Segment Start: Input data

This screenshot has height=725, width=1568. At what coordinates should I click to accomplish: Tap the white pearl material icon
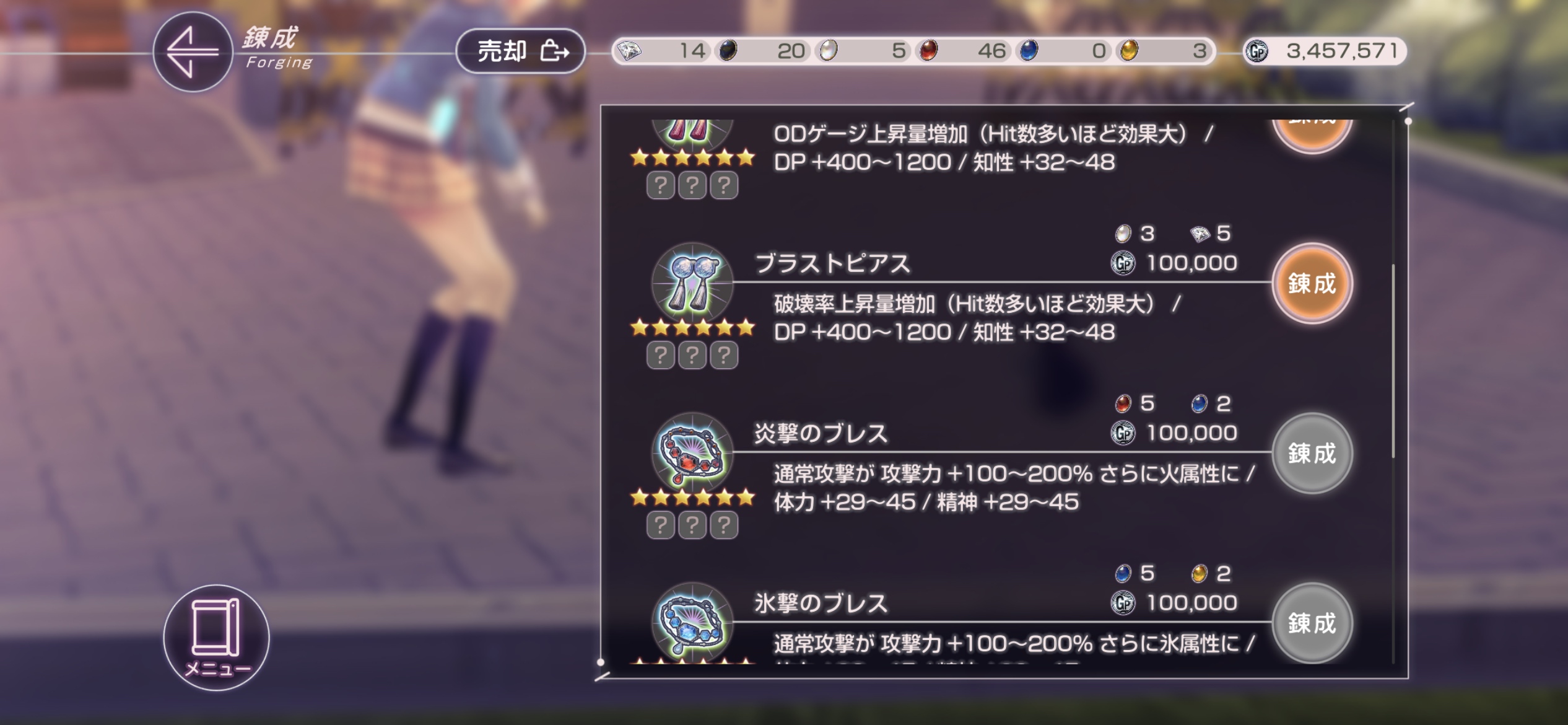[828, 51]
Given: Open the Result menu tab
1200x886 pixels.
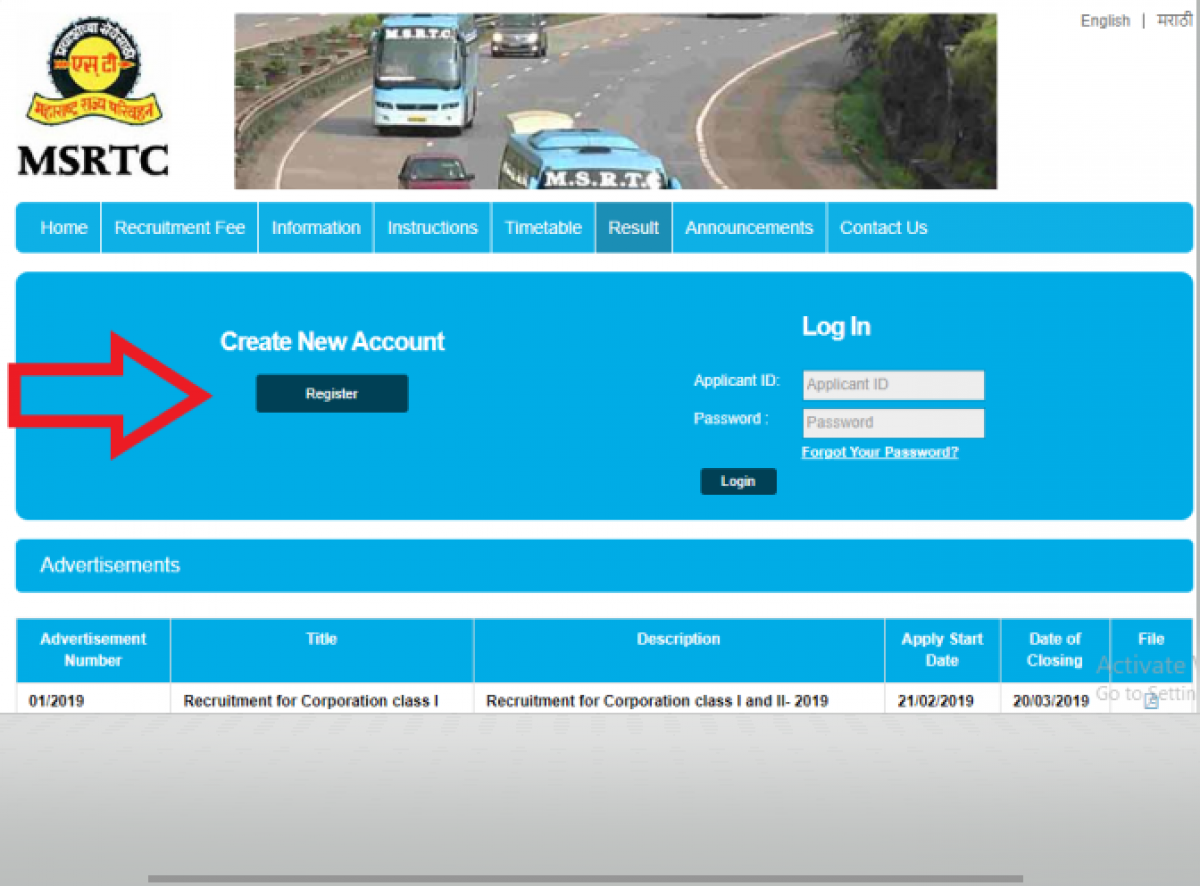Looking at the screenshot, I should tap(633, 228).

Segment End: Input data

▸ Task prompt
Copy the records shown above in their entirety and exactly; images are to be left out.

▸ Exercise output
This screenshot has height=725, width=1568. At what coordinates should I click to accomplish: Tap the white pearl material icon
[828, 51]
Given: Open the Result menu tab
1200x886 pixels.
Looking at the screenshot, I should tap(633, 228).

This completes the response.